====== Data section ======

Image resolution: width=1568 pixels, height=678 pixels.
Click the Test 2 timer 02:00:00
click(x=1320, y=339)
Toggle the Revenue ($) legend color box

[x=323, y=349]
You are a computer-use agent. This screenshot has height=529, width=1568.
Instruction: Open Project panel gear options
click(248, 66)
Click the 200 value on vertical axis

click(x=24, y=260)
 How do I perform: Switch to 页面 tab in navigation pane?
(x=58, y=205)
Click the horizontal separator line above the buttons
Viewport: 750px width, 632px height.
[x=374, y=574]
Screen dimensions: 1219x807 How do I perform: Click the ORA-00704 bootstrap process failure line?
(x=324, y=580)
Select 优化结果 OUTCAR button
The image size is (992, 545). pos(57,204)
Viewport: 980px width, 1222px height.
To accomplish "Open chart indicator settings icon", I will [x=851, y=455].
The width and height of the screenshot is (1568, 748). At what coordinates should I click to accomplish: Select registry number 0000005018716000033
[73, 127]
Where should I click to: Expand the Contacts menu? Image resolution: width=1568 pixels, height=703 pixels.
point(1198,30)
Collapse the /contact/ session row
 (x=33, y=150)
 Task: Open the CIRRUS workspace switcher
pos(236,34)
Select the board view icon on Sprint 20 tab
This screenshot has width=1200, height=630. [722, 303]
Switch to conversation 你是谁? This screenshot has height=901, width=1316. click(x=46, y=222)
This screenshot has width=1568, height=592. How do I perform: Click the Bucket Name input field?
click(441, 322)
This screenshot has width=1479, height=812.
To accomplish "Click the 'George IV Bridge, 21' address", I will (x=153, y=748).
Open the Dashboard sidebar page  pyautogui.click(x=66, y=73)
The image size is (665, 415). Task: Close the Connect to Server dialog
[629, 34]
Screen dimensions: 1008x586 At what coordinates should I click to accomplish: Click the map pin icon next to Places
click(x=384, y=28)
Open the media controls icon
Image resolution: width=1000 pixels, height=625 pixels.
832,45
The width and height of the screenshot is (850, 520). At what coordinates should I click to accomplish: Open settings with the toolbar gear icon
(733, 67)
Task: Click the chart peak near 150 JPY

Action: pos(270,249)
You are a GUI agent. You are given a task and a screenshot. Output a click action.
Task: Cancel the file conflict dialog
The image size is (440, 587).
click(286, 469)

======

→ **Task to carry out**
All lines from the one with "This screenshot has width=1568, height=592." through the end of the data must be repeated exactly, and nothing else may be repeated.

→ **Result below**
This screenshot has width=1568, height=592. How do I perform: Click the Bucket Name input field?
click(441, 322)
This screenshot has width=1479, height=812.
To accomplish "Click the 'George IV Bridge, 21' address", I will (x=153, y=748).
Open the Dashboard sidebar page  pyautogui.click(x=66, y=73)
The image size is (665, 415). Task: Close the Connect to Server dialog
[629, 34]
Screen dimensions: 1008x586 At what coordinates should I click to accomplish: Click the map pin icon next to Places
click(x=384, y=28)
Open the media controls icon
Image resolution: width=1000 pixels, height=625 pixels.
832,45
The width and height of the screenshot is (850, 520). At what coordinates should I click to accomplish: Open settings with the toolbar gear icon
(733, 67)
Task: Click the chart peak near 150 JPY

Action: pos(270,249)
You are a GUI agent. You are given a task and a screenshot. Output a click action.
Task: Cancel the file conflict dialog
The image size is (440, 587).
click(286, 469)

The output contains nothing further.